:: Instructions for the task ::
Can you reproduce the entries between the lines holding "Image resolution: width=640" and "This screenshot has", inclusive, replacing "Shapes tool" with "Text tool" and changing nothing else? Leave the pictures out of your answer.

:: Listed records ::
########
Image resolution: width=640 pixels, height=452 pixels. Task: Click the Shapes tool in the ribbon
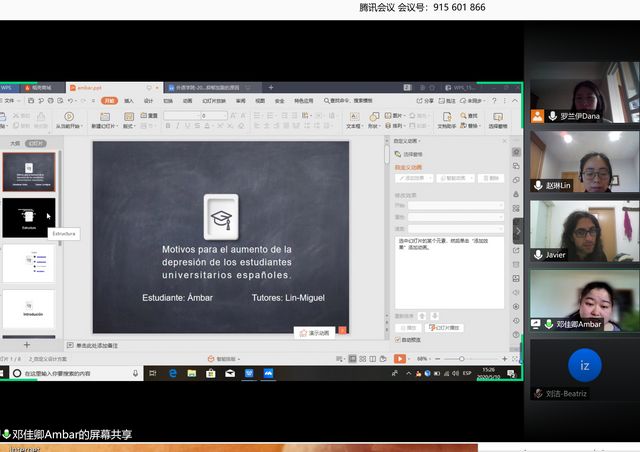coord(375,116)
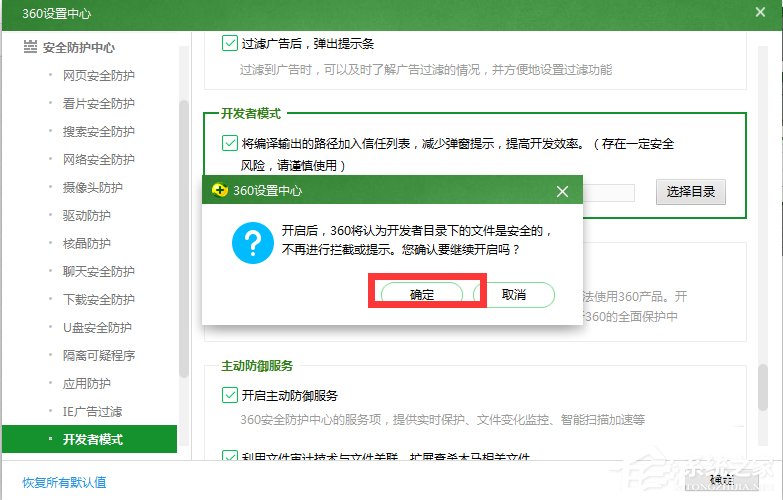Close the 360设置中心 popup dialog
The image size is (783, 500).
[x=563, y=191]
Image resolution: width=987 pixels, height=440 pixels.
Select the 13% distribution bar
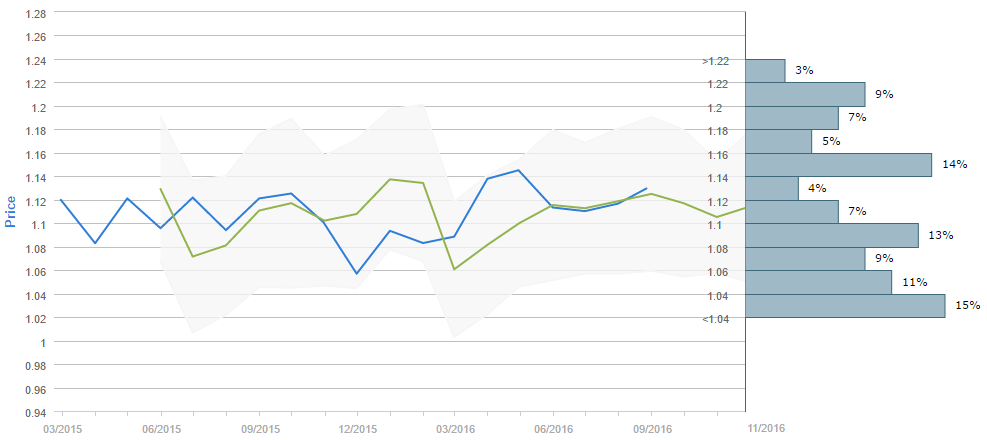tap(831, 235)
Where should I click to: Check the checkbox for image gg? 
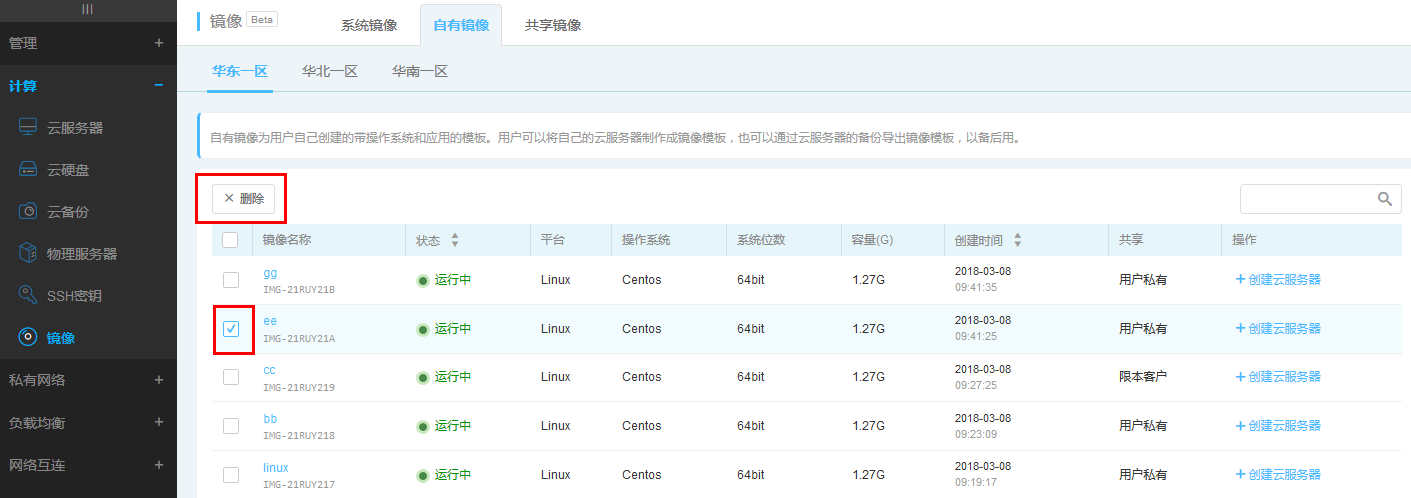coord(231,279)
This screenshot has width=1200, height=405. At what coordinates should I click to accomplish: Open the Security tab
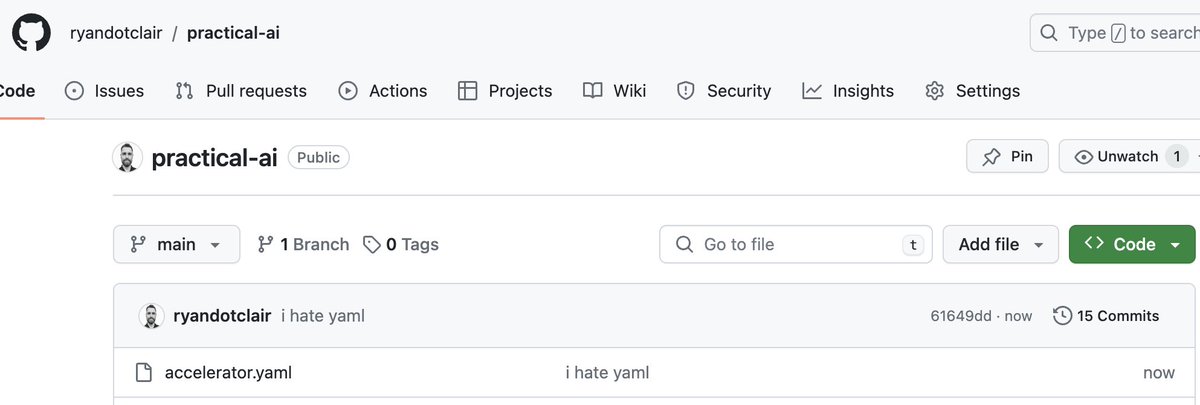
########
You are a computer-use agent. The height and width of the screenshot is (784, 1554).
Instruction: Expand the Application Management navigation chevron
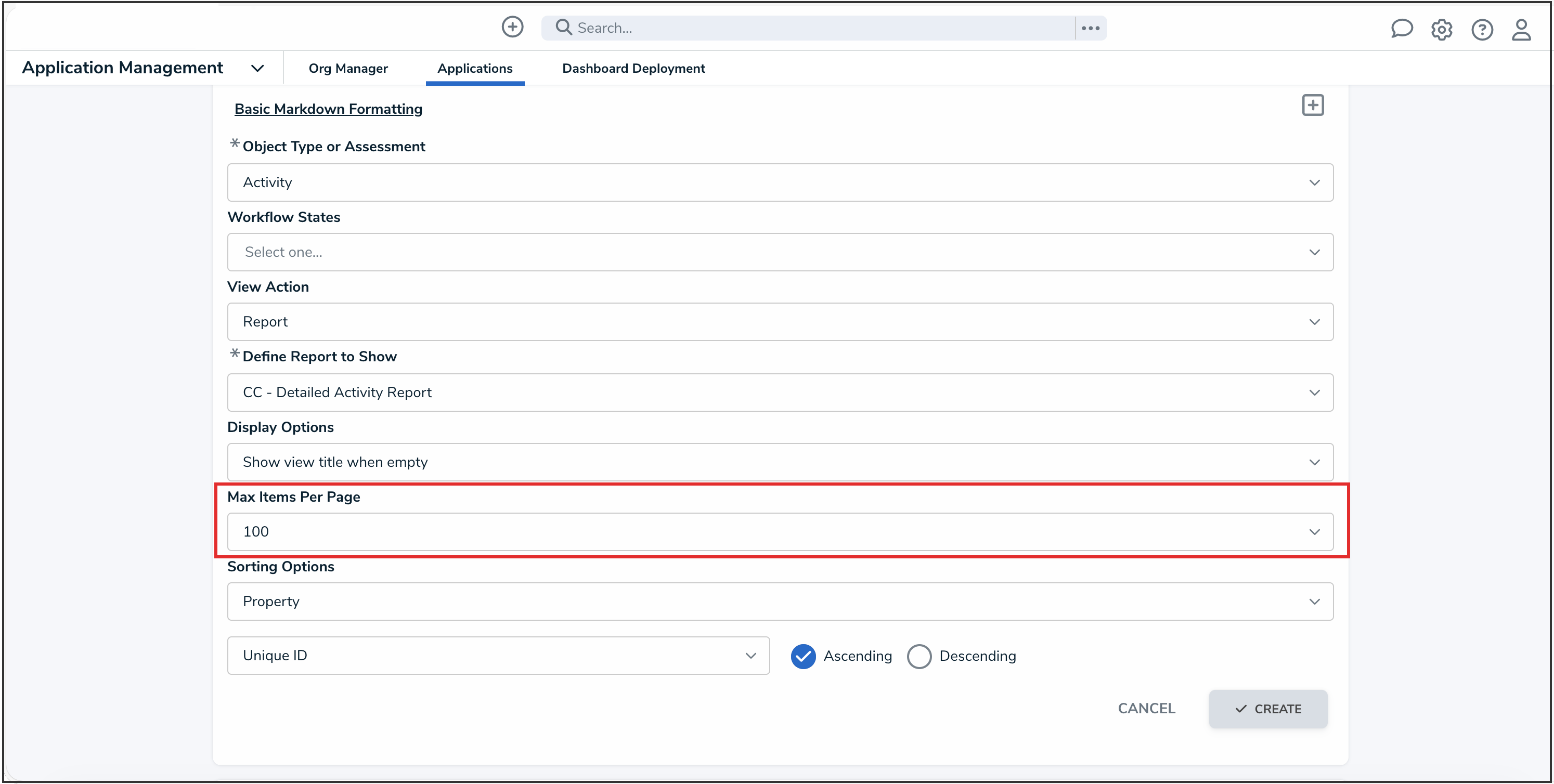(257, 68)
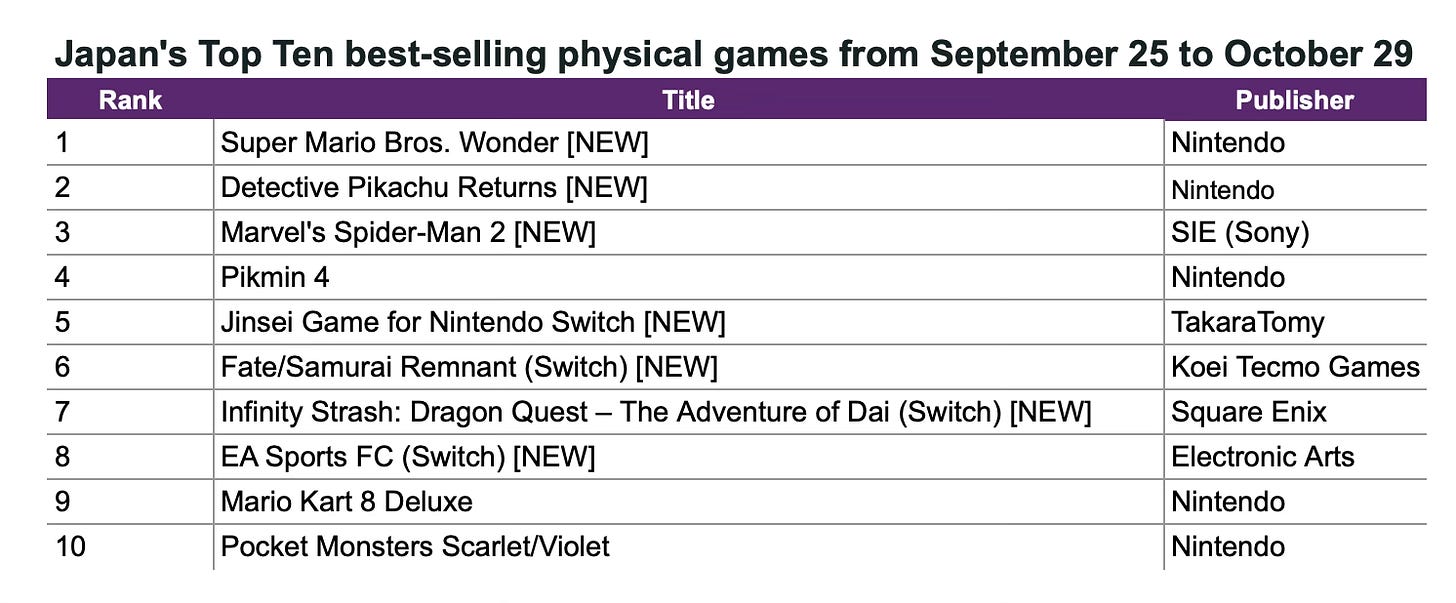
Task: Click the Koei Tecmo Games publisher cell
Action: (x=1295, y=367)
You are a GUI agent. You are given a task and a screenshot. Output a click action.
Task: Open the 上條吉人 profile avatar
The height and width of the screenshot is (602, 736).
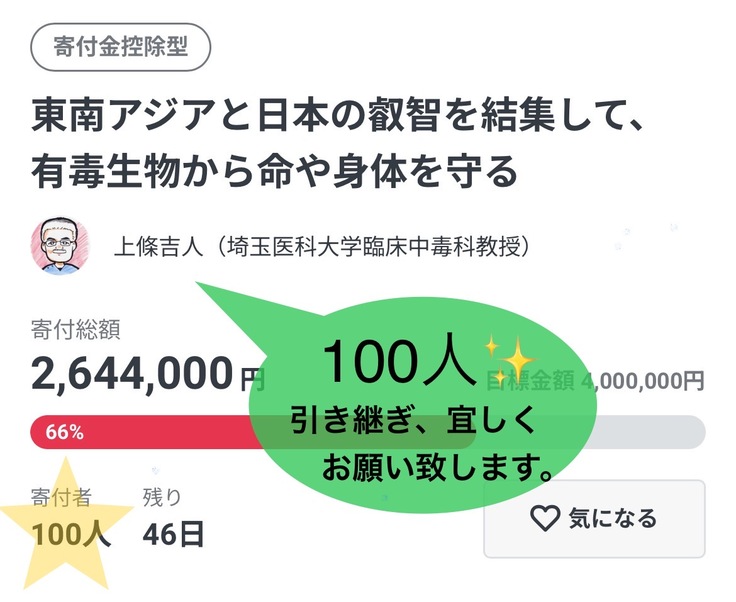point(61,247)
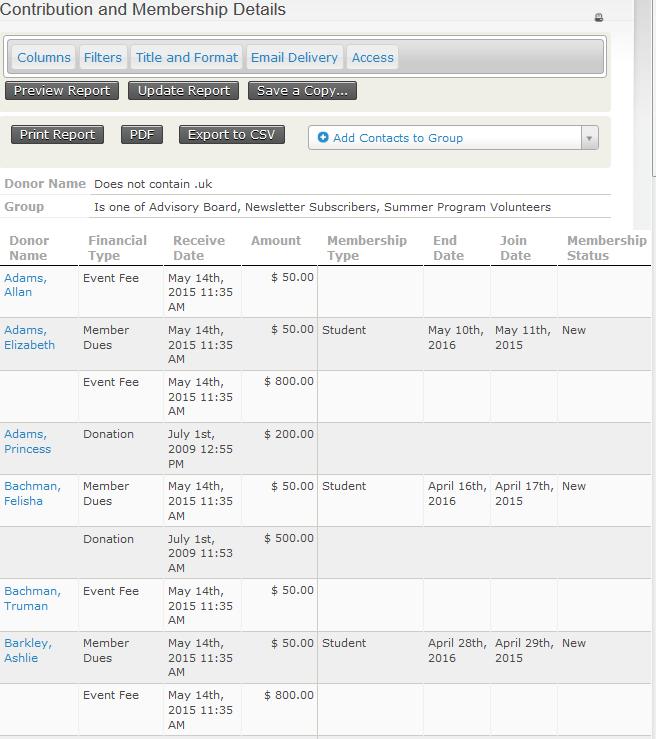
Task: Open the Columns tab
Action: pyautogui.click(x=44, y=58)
########
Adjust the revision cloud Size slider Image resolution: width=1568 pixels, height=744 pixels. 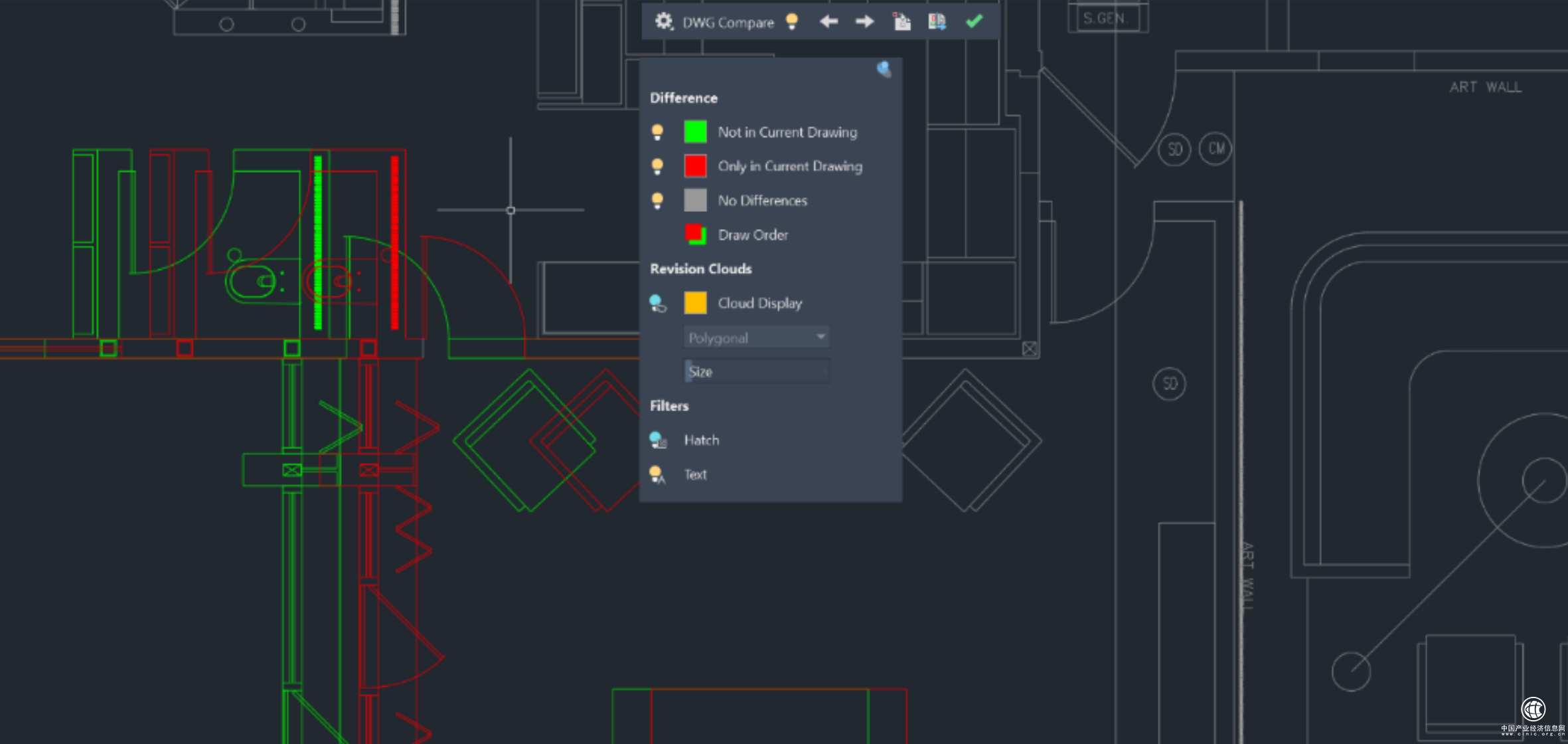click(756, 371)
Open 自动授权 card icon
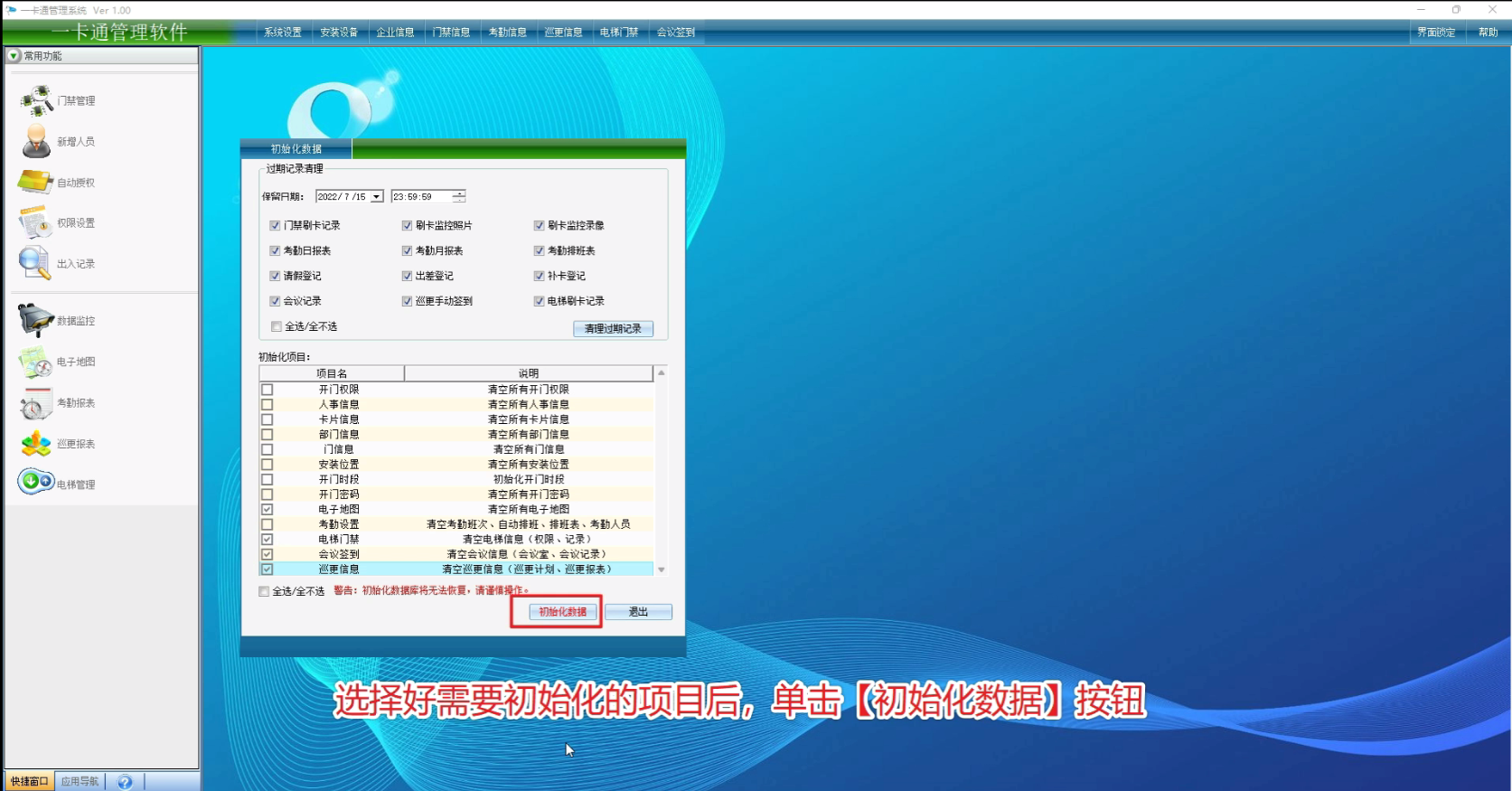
########
:: Exercise solution ::
Image resolution: width=640 pixels, height=452 pixels. Task: Click the Text tool in the ribbon
coord(375,116)
Close the 360设置中心 popup dialog
The image size is (783, 500).
[x=563, y=191]
Image resolution: width=987 pixels, height=440 pixels.
Select the 13% distribution bar
tap(831, 235)
Where should I click to: Check the checkbox for image gg? 
coord(231,279)
This screenshot has width=1200, height=405. At what coordinates should I click to accomplish: Open the Security tab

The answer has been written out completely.